CN105732552A - Preparation method of 2-bit or 3-bit thiobenzofuran compound - Google Patents
Preparation method of 2-bit or 3-bit thiobenzofuran compound Download PDFInfo
- Publication number
- CN105732552A CN105732552A CN201610223312.8A CN201610223312A CN105732552A CN 105732552 A CN105732552 A CN 105732552A CN 201610223312 A CN201610223312 A CN 201610223312A CN 105732552 A CN105732552 A CN 105732552A
- Authority
- CN
- China
- Prior art keywords
- benzofuran
- phenyl
- bit
- base
- methyl
- Prior art date
- Legal status (The legal status is an assumption and is not a legal conclusion. Google has not performed a legal analysis and makes no representation as to the accuracy of the status listed.)
- Granted
Links
Classifications
-
- C—CHEMISTRY; METALLURGY
- C07—ORGANIC CHEMISTRY
- C07D—HETEROCYCLIC COMPOUNDS
- C07D307/00—Heterocyclic compounds containing five-membered rings having one oxygen atom as the only ring hetero atom
- C07D307/77—Heterocyclic compounds containing five-membered rings having one oxygen atom as the only ring hetero atom ortho- or peri-condensed with carbocyclic rings or ring systems
- C07D307/78—Benzo [b] furans; Hydrogenated benzo [b] furans
- C07D307/82—Benzo [b] furans; Hydrogenated benzo [b] furans with hetero atoms or with carbon atoms having three bonds to hetero atoms with at the most one bond to halogen, e.g. ester or nitrile radicals, directly attached to carbon atoms of the hetero ring
Abstract
The invention discloses a preparation method of a 2-bit or 3-bit thiobenzofuran compound.Under the effect of potassium iodide and triphenylphosphine, the thiobenzofuran compound and sulfonyl chloride directly react to synthesize a 2-bit or 3-bit thiobenzofuran derivative, ethyl alcohol serves as applied solvent, the reaction temperature is 90-100 DEG C, and the reaction time is 12-24 hours; petroleum ether and dichloromethane serve as the flowing phase according to the volume ratio of 1:0 to 5:1 for gradient elution to obtain white solid liquid or colorless or light yellow oily liquid.A series of 2-bit or 3-bit thiobenzofuran compounds are synthesized through a new method for the first time.The compounds can be used as important medicine intermediates of medicines with various biological activities of resisting tumors, viruses, fungi and inflammation, suppressing immunity and the like.
Description
This patent obtains the subsidy (Grant No.: 21572158) of state natural sciences fund.
Technical field
The invention belongs to technical field of organic synthesis, relate to benzofuran derivatives and aryl sulfonyl chloride cross-coupling reaction
The methodology of organic synthesis of synthesis thio phenyl benzofuran compound.Particularly 2 or 3-position thio phenyl furan compound
Preparation method.
Background technology
Benzofuran compounds is the heterocyclic compound that a class is important, is widely present in each quasi drugs, has anti-swollen
The multiple biological activitys such as tumor, antiviral, antifungal, antiinflammatory and compacting are immune, are paid close attention to by various countries scientist.

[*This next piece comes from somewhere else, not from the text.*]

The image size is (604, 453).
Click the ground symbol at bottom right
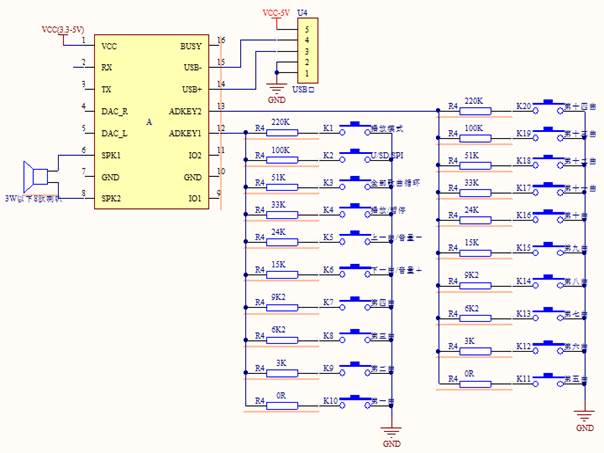(x=585, y=420)
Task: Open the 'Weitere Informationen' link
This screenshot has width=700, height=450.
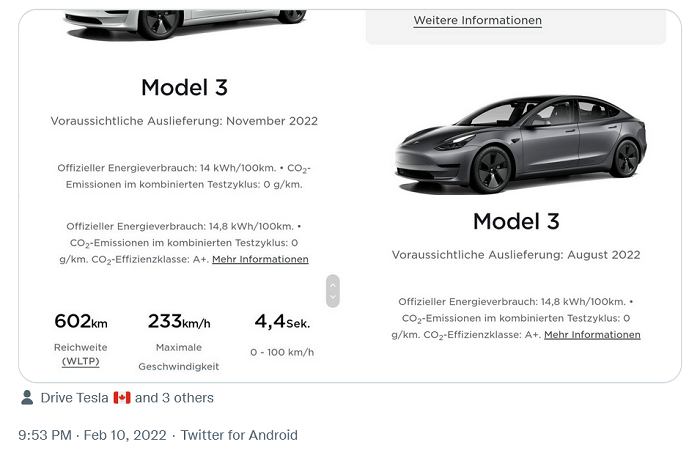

Synthesis thio phenyl benzofuran compound has three kinds of methods, a kind of method to be to derive by 2-alkynyl methyl phenyl ethers anisole class at present
Thing and electrophilic reagent carry out electrophilic cyclization, obtain the benzofuran compounds in 3-position sulfur generation.Second method is to use 2-
There is electrophilic cyclization with electrophilic reagent in thioalkynyl methyl phenyl ethers anisole, obtains the benzofuran compounds in 2 sulfur generations.The third
It is under catalysis of iodine, 2 or 3-substituted benzofuran and the coupling reaction of arylsulfonyl hydrazine.Said method otherwise need use
Expensive and metallic catalyst to air-sensitive, or needs instability, sulfiding reagent that toxicity is big and unpleasant or
Person's substrate applicability is problematic.This new method just synthesizing this compounds for subsequent development leaves huge space.
Summary of the invention
It is an object of the invention to be achieved through the following technical solutions:
One class thio phenyl benzofuran structural formula of compound formula is as follows:
2 or 3-position thio phenyl benzofuran compound of the present invention, its typical compound is:
1,2-phenyl-3-(methoxybenzene is dredged base) benzofuran;
2,2-phenyl-3-(methylbenzene is dredged base) benzofuran;
3,2-phenyl-3-(toluene is dredged base)-5-methyl benzofuran;
4,2-(p-methoxyphenyl)-3-(methylbenzene is dredged base) benzofuran;
5,2-(p-methoxyphenyl)-3-(methoxybenzene is dredged base) benzofuran;
6,3-phenyl-2-(methylbenzene is dredged base) benzofuran;
7,3-phenyl-2-(methoxybenzene is dredged base) benzofuran;
8,3-phenyl-2-(meta-methoxy benzene dredges base) benzofuran;
9,3-methyl-2-(methylbenzene is dredged base) benzofuran;
Compound disclosed in this invention is that known compound refers to J. Org. Chem. 2015,80,2918.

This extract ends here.